Apache Beam, a unified programming model for both batch and streaming data, has graduated from the Apache Incubator to become a top-level Apache project.
Aside from becoming another full-fledged widget in the ever-expanding Apache tool belt of big-data processing software, Beam addresses ease of use and dev-friendly abstraction, rather than simply offering raw speed or a wider array of included processing algorithms.
Beam us up!
Beam provides a single programming model for creating batch and stream processing jobs (the name is a hybrid of “batch” and “stream”), and it offers a layer of abstraction for dispatching to various engines used to run the jobs. The project originated at Google, where it’s currently a service called GCD (Google Cloud Dataflow).

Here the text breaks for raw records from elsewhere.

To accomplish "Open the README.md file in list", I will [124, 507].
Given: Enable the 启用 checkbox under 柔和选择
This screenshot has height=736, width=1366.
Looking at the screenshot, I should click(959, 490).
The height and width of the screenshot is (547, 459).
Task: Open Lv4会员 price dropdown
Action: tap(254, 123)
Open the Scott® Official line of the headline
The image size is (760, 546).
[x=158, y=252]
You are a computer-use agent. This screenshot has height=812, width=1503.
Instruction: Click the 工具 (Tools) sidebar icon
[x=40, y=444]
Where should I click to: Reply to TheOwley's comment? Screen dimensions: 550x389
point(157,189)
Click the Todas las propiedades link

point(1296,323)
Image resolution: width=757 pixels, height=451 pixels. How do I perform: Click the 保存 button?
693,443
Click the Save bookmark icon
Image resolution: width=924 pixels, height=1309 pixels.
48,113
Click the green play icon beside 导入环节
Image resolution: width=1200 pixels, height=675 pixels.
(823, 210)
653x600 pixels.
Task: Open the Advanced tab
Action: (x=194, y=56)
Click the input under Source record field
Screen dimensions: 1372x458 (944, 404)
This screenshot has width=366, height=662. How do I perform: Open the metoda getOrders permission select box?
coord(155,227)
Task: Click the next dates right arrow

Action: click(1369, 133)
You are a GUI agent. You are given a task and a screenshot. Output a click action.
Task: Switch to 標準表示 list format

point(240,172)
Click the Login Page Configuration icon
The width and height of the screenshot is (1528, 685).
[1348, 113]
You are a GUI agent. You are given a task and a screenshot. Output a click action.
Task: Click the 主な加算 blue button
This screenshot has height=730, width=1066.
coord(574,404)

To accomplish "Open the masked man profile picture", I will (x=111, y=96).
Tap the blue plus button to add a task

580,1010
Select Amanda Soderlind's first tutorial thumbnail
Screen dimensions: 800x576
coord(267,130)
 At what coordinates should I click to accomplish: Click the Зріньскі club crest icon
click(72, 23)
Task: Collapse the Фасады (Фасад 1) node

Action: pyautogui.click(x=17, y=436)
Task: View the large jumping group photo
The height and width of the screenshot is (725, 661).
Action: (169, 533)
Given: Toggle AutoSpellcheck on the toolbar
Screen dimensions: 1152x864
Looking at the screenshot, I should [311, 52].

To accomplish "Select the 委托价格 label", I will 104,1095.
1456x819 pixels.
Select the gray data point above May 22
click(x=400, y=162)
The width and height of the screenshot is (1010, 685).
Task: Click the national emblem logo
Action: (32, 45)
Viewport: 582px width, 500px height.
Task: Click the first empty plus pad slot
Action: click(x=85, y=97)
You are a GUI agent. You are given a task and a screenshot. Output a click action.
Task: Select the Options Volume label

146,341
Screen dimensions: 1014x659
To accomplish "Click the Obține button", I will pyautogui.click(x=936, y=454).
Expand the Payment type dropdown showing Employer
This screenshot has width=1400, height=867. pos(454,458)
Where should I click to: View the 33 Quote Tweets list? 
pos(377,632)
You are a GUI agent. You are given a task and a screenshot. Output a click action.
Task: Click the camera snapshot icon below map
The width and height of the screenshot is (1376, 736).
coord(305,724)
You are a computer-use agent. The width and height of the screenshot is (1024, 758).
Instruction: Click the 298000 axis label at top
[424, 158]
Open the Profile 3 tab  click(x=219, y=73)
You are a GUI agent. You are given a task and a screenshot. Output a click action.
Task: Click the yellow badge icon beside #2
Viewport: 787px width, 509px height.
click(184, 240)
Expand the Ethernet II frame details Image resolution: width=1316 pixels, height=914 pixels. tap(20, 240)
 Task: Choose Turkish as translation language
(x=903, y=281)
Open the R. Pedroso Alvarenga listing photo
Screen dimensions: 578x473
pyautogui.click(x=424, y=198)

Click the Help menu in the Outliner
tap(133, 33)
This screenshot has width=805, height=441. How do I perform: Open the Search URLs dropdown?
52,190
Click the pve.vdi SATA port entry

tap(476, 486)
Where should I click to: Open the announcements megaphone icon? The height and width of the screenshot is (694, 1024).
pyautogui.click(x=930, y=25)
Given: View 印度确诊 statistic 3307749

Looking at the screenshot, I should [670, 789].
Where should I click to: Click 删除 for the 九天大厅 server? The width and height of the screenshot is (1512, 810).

Beam uses the same API as GCD, and it can use GCD as an execution engine, along with Apache Spark, Apache Flink (a stream processing engine with a highly memory-efficient design), and now Apache Apex (another stream engine for working closely with Hadoop deployments).
The Beam model involves five components: the pipeline (the pathway for data through the program); the “PCollections,” or data streams themselves; the transforms, for processing data; the sources and sinks, where data is fetched and eventually sent; and the “runners,” or components that allow the whole thing to be executed on an engine.
Apache says it separated concerns in this fashion so that Beam can “easily and intuitively express data processing pipelines for everything from simple batch-based data ingestion to complex event-time-based stream processing.” This is in line with reworking tools like Apache Spark to support stream and batch processing within the same product and with similar programming models. In theory, it’s one fewer concept for prospective developers to wrap their head around, but that presumes Beam is used in lieu of Spark or other frameworks, when it’s more likely it’ll be used — at first — to augment them.
One possible drawback to Beam’s approach is that while the layers of abstraction in the product make operations easier, they also put the developer at a distance from the underlying layers. A good case in point: Beam’s current level of integration with Apache Spark; the Spark runner doesn’t yet use Spark’s more recent DataFrames system, and thus may not take advantage of the optimizations those can provide. But this isn’t a conceptual flaw, it’s an issue with the implementation, which can be addressed in time.
The big payoff of using Beam, as noted by Ian Pointer in his discussion of Beam in early 2016, is that it makes migrations between processing systems less of a headache. Likewise, Apache says Beam “cleanly [separates] the user’s processing logic from details of the underlying engine.”
Separation of concern and ease of migration will be good to have if the ongoing rivalries, and competitions between the various big data processing engines continues. Granted, Apache Spark has emerged as one of the undisputed champs of the field and become a de facto standard choice. But there’s always room for improvement or an entirely new streaming or processing paradigm. Beam is less about offering a specific alternative than about providing developers and data-wranglers with more breadth of choice between them.